Côté CapCar, le constat est similaire : "On est monté à 70 employés rapidement car notre modèle nécessitait beaucoup d'humains. Nos coûts d'acquisition pour trouver des vendeurs et des acheteurs de voiture étaient trop élevés", raconte Louis-Gabriel de Causans. "On était déficitaire. Le covid est arrivé. Ensuite, le marché automobile a été frappé par la guerre en Ukraine. On avait besoin d'une levée de fonds pour survivre, mais elle s'est faite attendre". Là aussi, le redressement judiciaire est inévitable et intervient en juillet 2022, soit sept ans après les débuts de la start-up. "Le premier rendez-vous au tribunal, le président nous annonce qu'on va être liquidé. Finalement, on obtient un délai d'un mois pour mettre en place les premières mesures".

Celles-ci ne se font pas attendre. Dos au mur, CapCar doit absolument réduire ses coûts et opte pour un pivot : "Avant, toute la prospection commerciale, l'inspection du véhicule et l'encadrement de la vente étaient réalisés par des salariés en interne. On a changé notre modèle pour s'appuyer sur des agents indépendants à qui on verse une partie de notre commission lorsqu'une voiture est vendue", explique Louis-Gabriel de Causans. "C'était comme si je construisais une nouvelle boîte en partant de zéro. Comme il y avait une procédure de redressement, j'étais assez libre dans mes décisions car les actionnaires pensaient que la boîte était condamnée quoi qu'il arrive". CapCar passe alors de 45 à 15 collaborateurs. Le virage est brutal mais salutaire : "Dans ces moments-là, il ne faut pas avoir d'état d'âme sinon on peut tout perdre".

L'externalisation comme point commun

Egalement dans une logique de réduction des coûts, Younes El Hajjami a transformé le business model de Bluedigo. Alors que l'entreprise stockait auparavant son mobilier pour le revendre directement aux professionnels, elle s'appuie désormais sur un réseau de fournisseurs et se concentre sur la logistique et la livraison. Une bascule en mode marketplace qui lui a permis de réduire ses coûts fixes. "La partie stock a été supprimée, ce qui a entrainé la disparition des loyers des entrepôts et du personnel dédié.

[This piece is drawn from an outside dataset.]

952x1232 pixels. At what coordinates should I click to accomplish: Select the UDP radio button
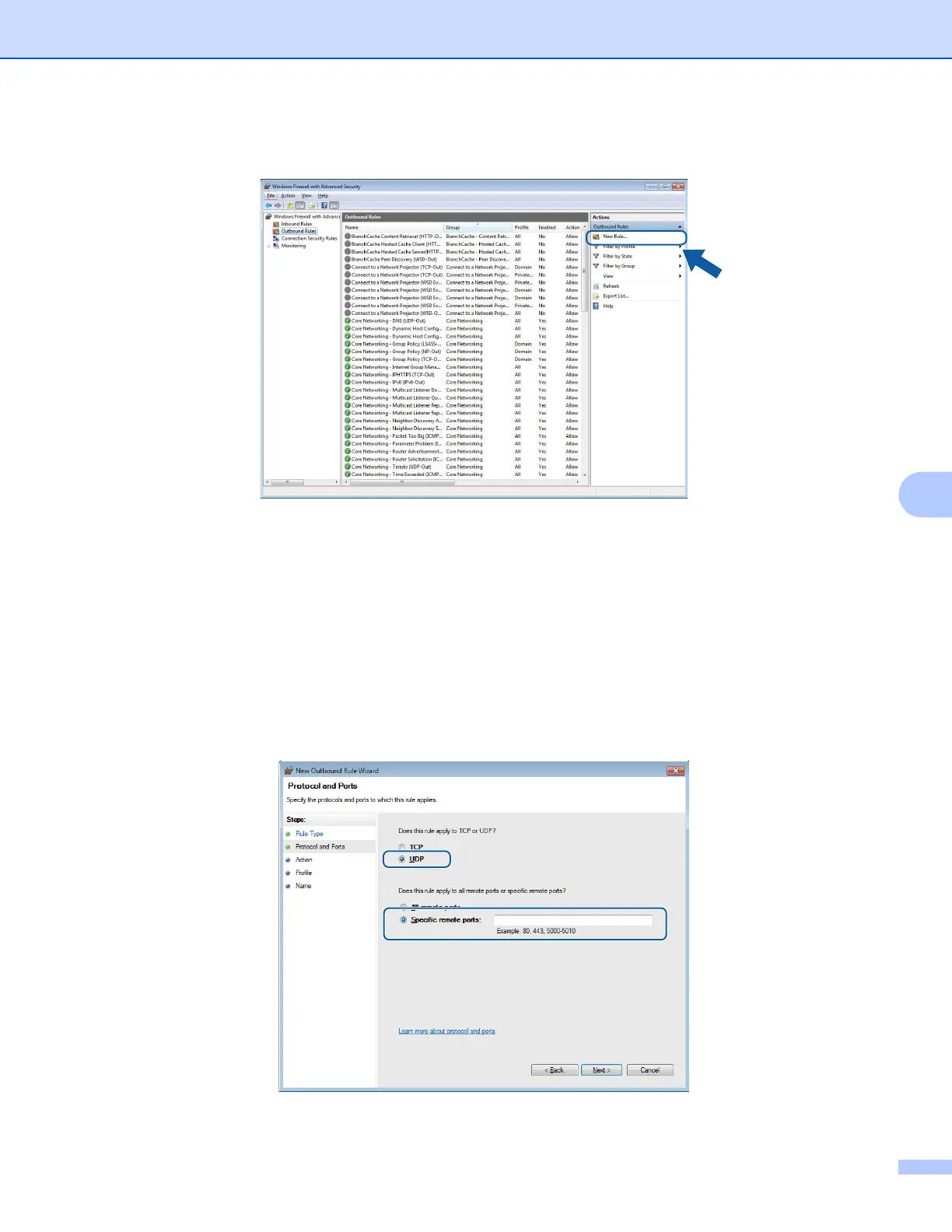pos(402,859)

L'équipe a été divisée par deux entre début et fin 2024".

Grâce à ces changements stratégiques, les deux start-up sont parvenues à se relever. "On a démontré au tribunal que notre cash burn avait nettement diminué, et une nouvelle levée de fonds nous a enfin permis de nous projeter sur le long terme (5 millions d'euros en 2023, ndlr)", se souvient Louis-Gabriel de Causans. "Depuis que CapCar est sortie de redressement, je reçois tous les mois des appels d'entrepreneurs embourbés dans une telle procédure. Je leur conseille de ne pas hésiter à prendre des décisions radicales à la fois dans leur ampleur que dans leur rapidité d'exécution. L'échelle de temps change complètement quand plane une menace de liquidation".

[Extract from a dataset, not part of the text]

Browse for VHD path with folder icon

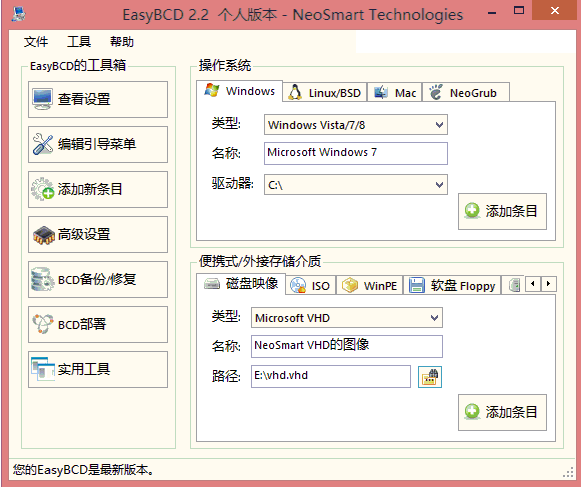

"On a changé de locaux en pleine procédure de redressement pour insuffler un nouveau départ et une nouvelle énergie"

De son côté, Younes El Hajjami recommande de ne pas négliger les activités RH comme les séminaires ou les formations. "Quand la situation se dégrade, c'est un réflexe logique de supprimer ce genre de dépenses. Pourtant, il est très important de maintenir une équipe soudée qui croit au projet. Il faut embarquer tout le monde avec soi ! On a même changé de locaux en pleine procédure de redressement pour insuffler un nouveau départ et une nouvelle énergie".

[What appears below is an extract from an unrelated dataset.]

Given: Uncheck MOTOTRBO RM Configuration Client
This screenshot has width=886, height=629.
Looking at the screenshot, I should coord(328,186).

Bluedigo et CapCar sont désormais rentables et les périodes de turbulence semblent déjà lointaines. "On a dégagé nos premiers bénéfices seulement trois mois après la reprise. On a réussi à maintenir les mêmes revenus en réduisant considérablement nos coûts", assure Younes El Hajjami. "On est rentable depuis début 2024. C'est clairement le phénix qui renait de ses cendres !", conclut de son côté Louis-Gabriel de Causans.